[12] Since writing this I am informed that the Winter Garden has changed, at least structurally. But even if the type of show at that house also changes, The Passing Show as a type will be seen elsewhere, so I leave what I have written. In 1913 or 1914 Mr H. K. Moderwell wrote of the worst show in years, “They call it The Passing Show. Let it pass.” Apparently they did.
[13] This review appeared in Vanity Fair sometime in the summer of 1922. I allow it to stand with nothing more than verbal corrections in spite of my dislike of books which collect articles expressly written for magazine publication, because I feel that the negro show is extraordinarily transient and that a transient criticism of it is adequate. The permanent qualities are touched on elsewhere; especially in the essay entitled “Toujours Jazz.” Since this was written there have been other negro shows, and I have heard that one was better than Shuffle Along.
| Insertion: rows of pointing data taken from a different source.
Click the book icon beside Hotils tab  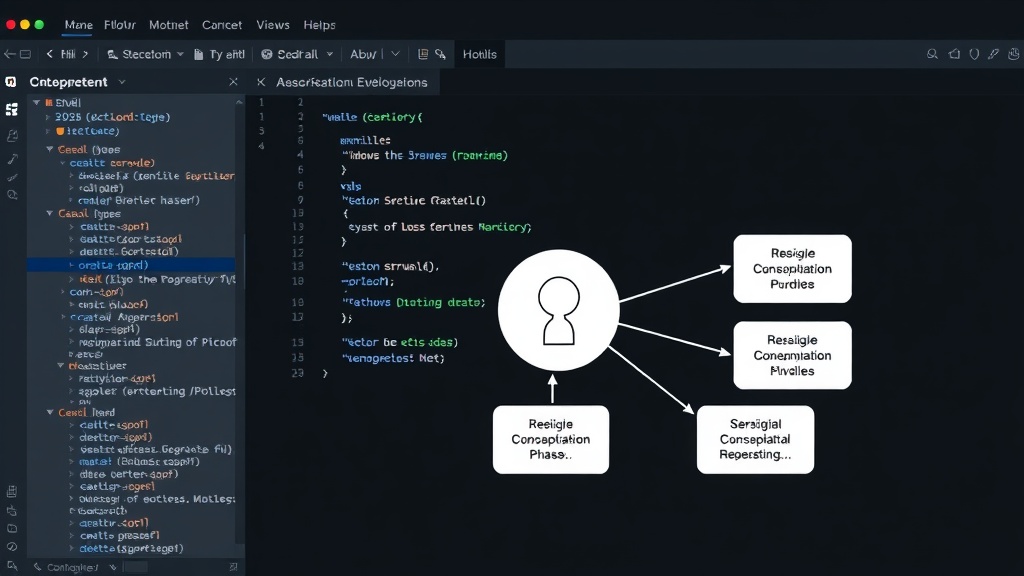423,54
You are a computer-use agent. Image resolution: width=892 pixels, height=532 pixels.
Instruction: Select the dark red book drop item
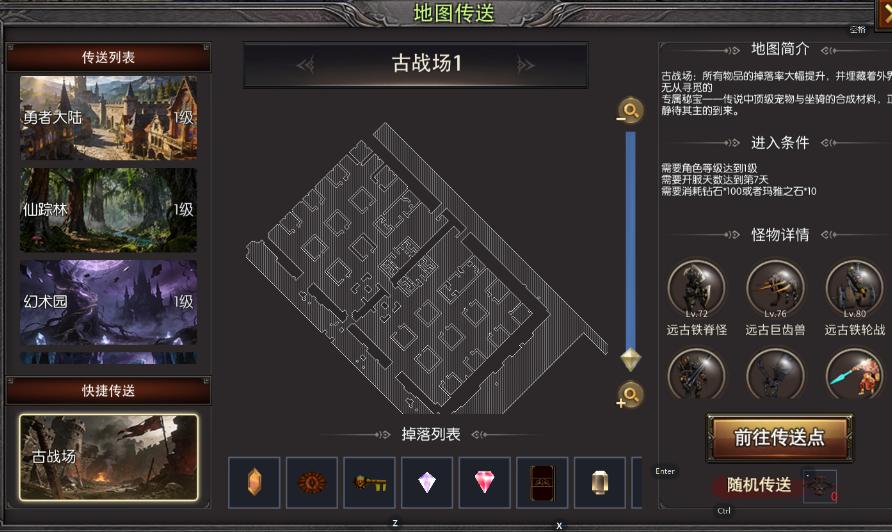[542, 482]
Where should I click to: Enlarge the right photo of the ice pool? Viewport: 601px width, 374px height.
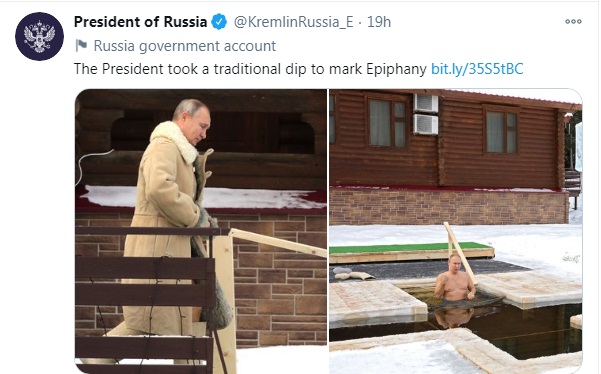[x=456, y=231]
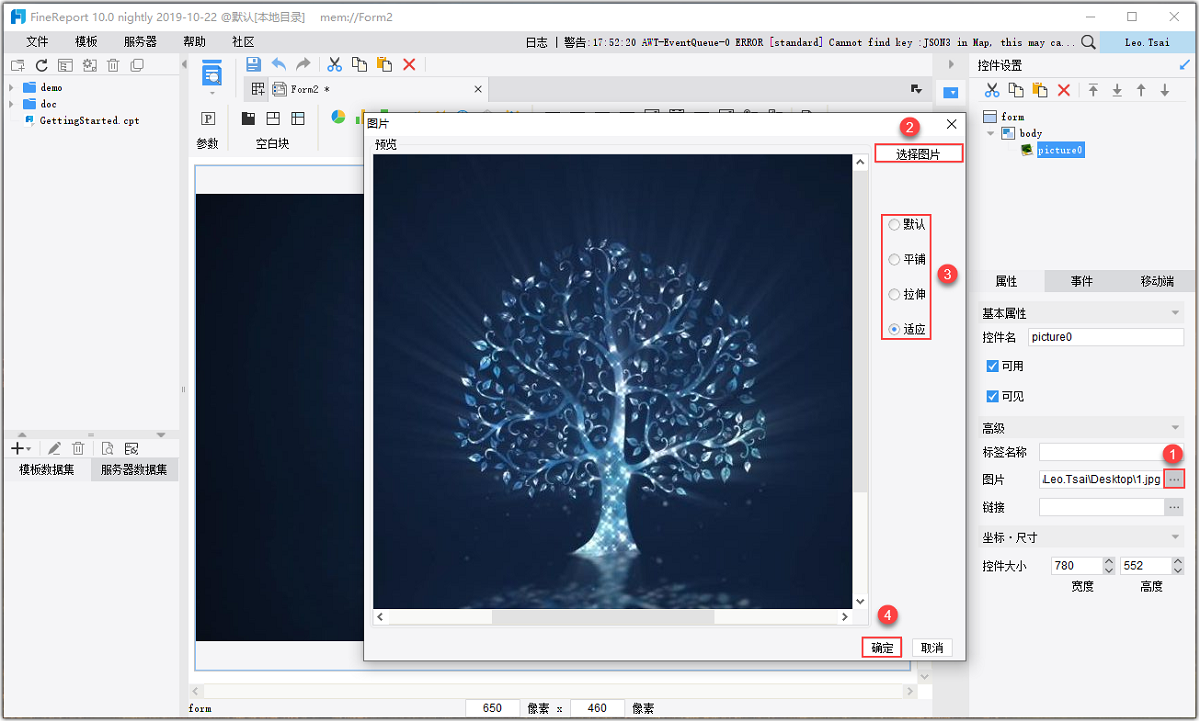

What has interested me more is the report that there is a “nigger show by white men” which is standing them up every night. This verifies a prediction made below—that the negro show would have an effect on the white man’s. I am not at all sure that there will not continue to be negro shows for a long time—why in Heaven’s name shouldn’t there be? They have their qualities and their great virtues. It is only in relation to the sophisticated Broadway piece that I find them lacking; and have perhaps not been fair enough to them.
[14] For da Ponte’s share in the work, cf. Edgar Istel: Das Libretto, which analyzes the changes made in Beaumarchais’ play.
[15] All this was written before Bert Savoy died. I haven’t changed the verbs to the past tense. “How well could we have spared for him....”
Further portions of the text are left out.